WHAT NEEDS TO BE DONE: Rewrite the lines below so that "filter dropdown" is renamed to "filter menu" wherever it occurs, leaving everything else unchanged and omitting the pictures.

INPUT:
— BEGIN —

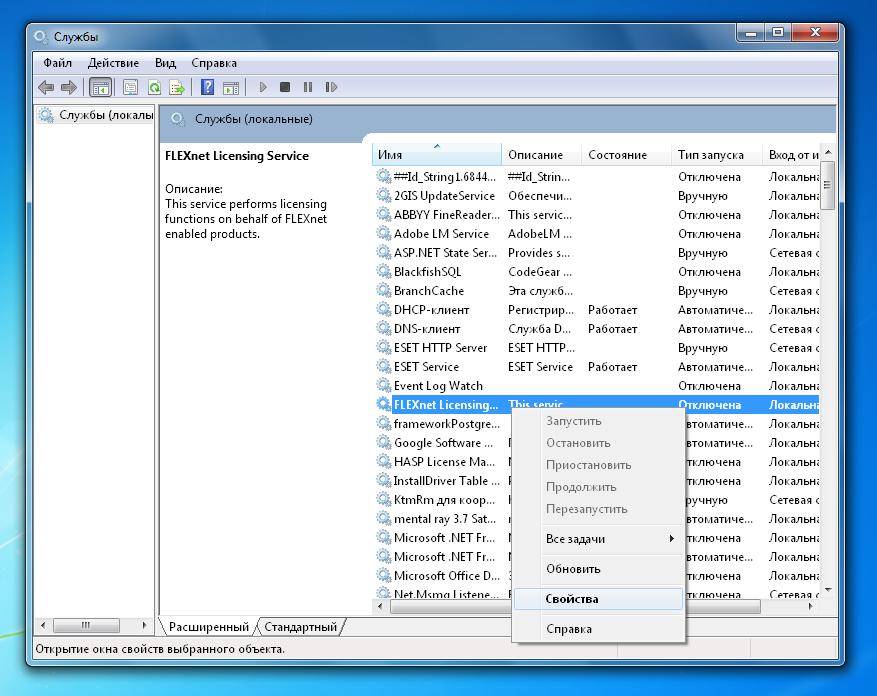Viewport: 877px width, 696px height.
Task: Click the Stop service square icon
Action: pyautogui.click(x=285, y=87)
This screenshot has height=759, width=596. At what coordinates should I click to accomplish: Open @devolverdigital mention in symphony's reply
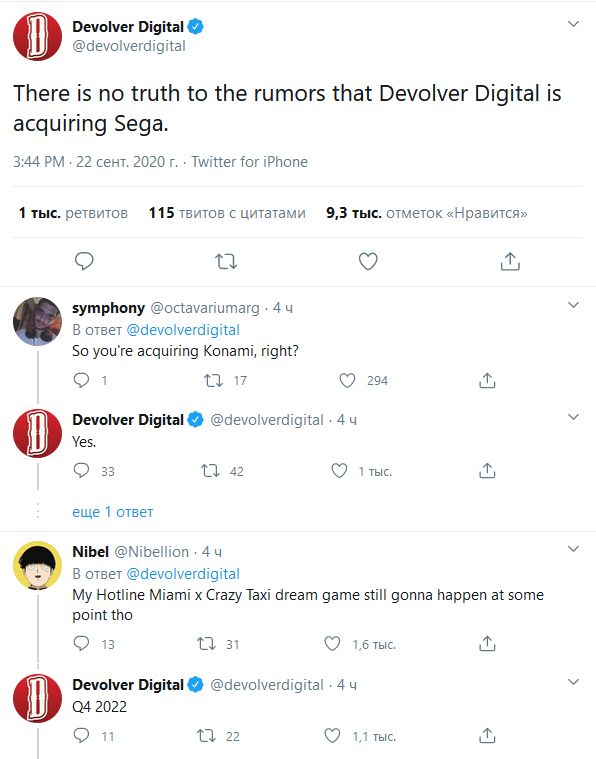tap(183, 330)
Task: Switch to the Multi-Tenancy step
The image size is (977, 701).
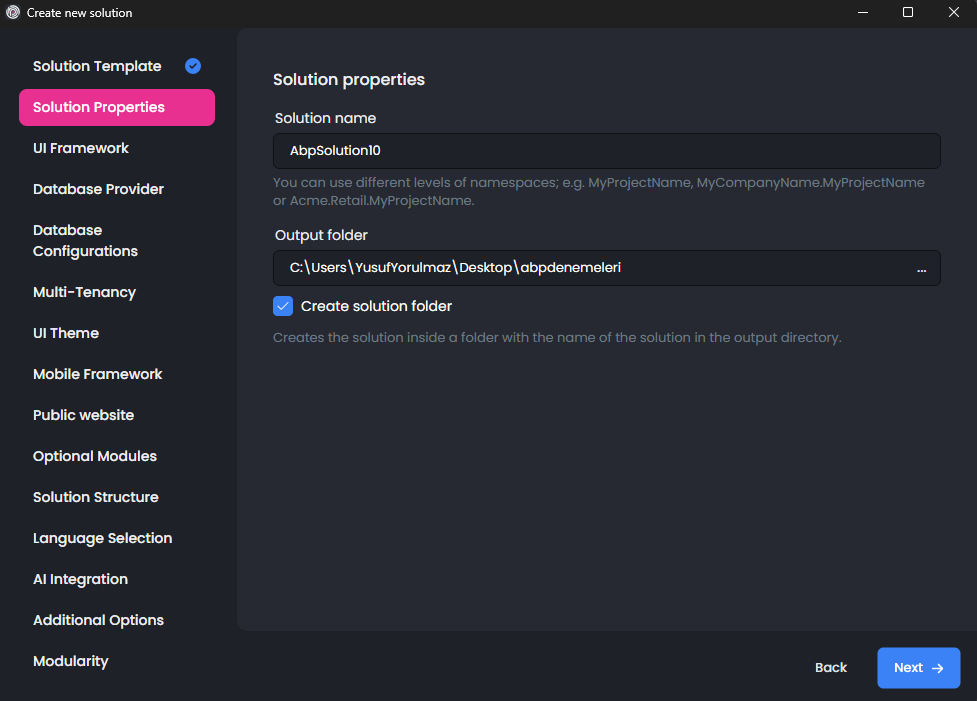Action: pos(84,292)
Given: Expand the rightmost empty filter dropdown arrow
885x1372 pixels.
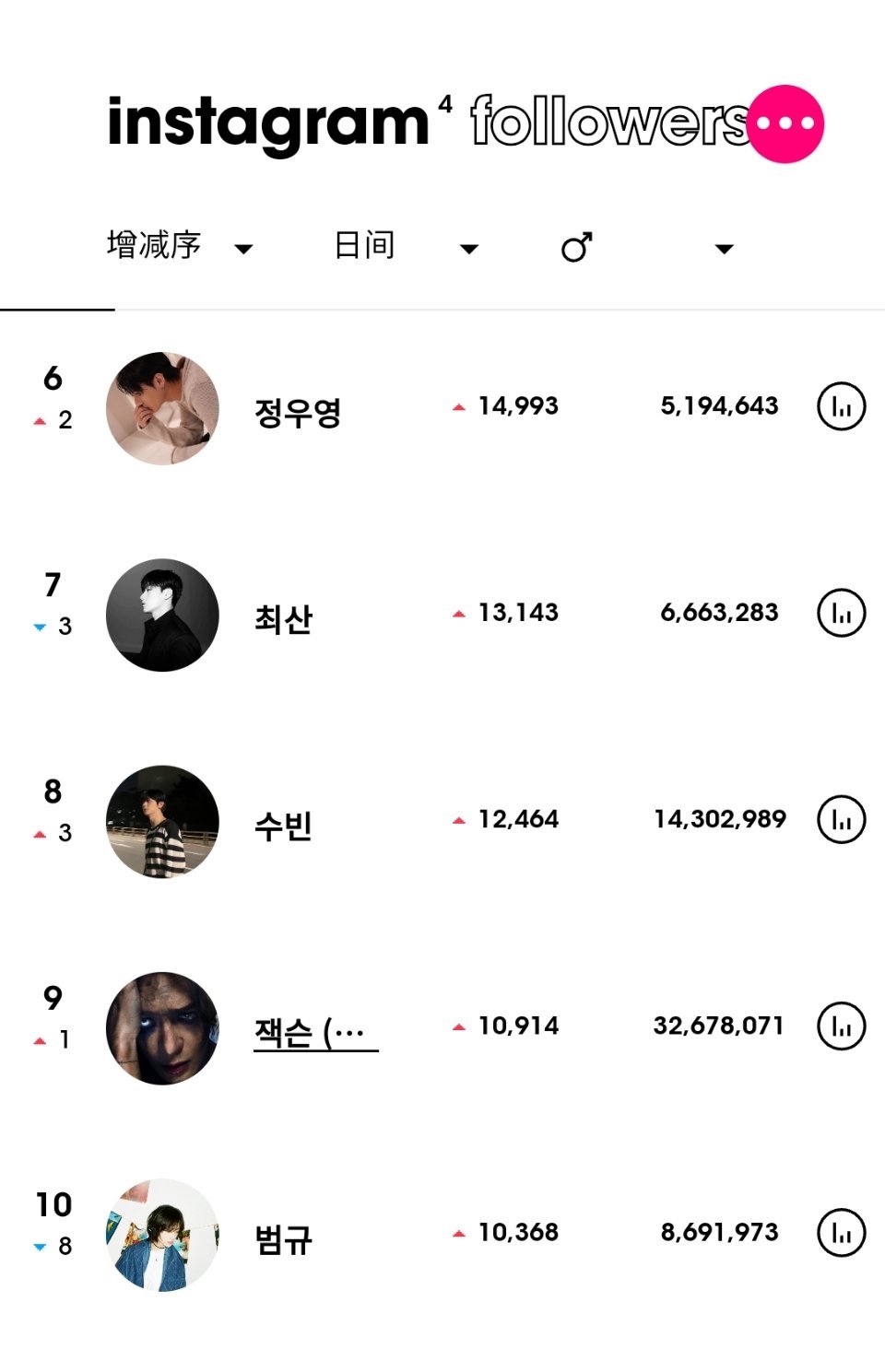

— END —

THE SOLUTION:
Viewport: 877px width, 696px height.
Task: Click the Stop service square icon
Action: pyautogui.click(x=285, y=87)
This screenshot has height=759, width=596. At what coordinates should I click to accomplish: Open @devolverdigital mention in symphony's reply
tap(183, 330)
Task: Switch to the Multi-Tenancy step
The image size is (977, 701).
Action: pos(84,292)
Given: Expand the rightmost empty filter menu arrow
885x1372 pixels.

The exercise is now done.